• Work to be completed:
Output the entries word for word. Omit images.

Record excerpts START

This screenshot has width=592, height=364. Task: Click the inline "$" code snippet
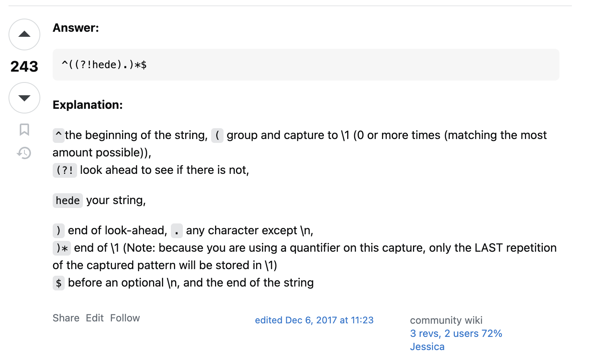coord(59,283)
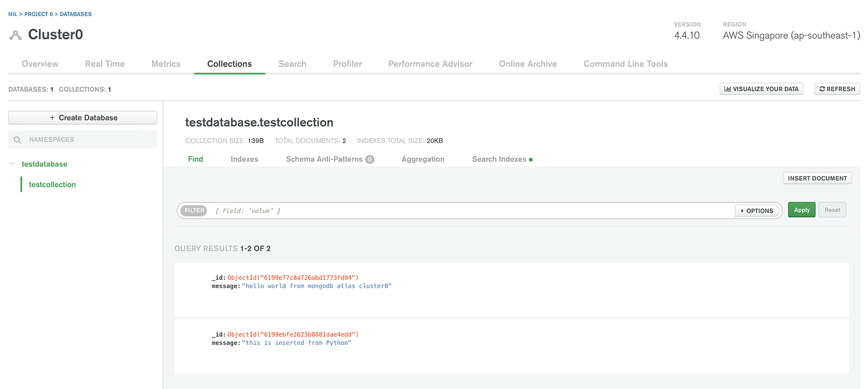The image size is (868, 389).
Task: Switch to the Real Time tab
Action: 105,64
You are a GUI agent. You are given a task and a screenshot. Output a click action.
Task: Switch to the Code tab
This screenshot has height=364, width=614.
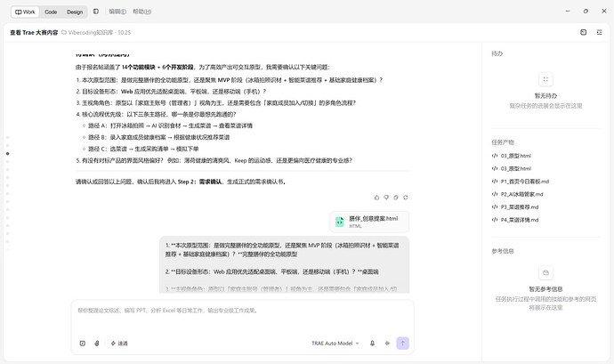click(51, 12)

Record excerpts END

• Solution:
This screenshot has width=592, height=364. Task: Click the inline "$" code snippet
coord(59,283)
The image size is (868, 389).
Task: Switch to the Real Time tab
Action: 105,64
You are a GUI agent. You are given a task and a screenshot. Output a click action.
Task: Switch to the Code tab
This screenshot has height=364, width=614.
click(51, 12)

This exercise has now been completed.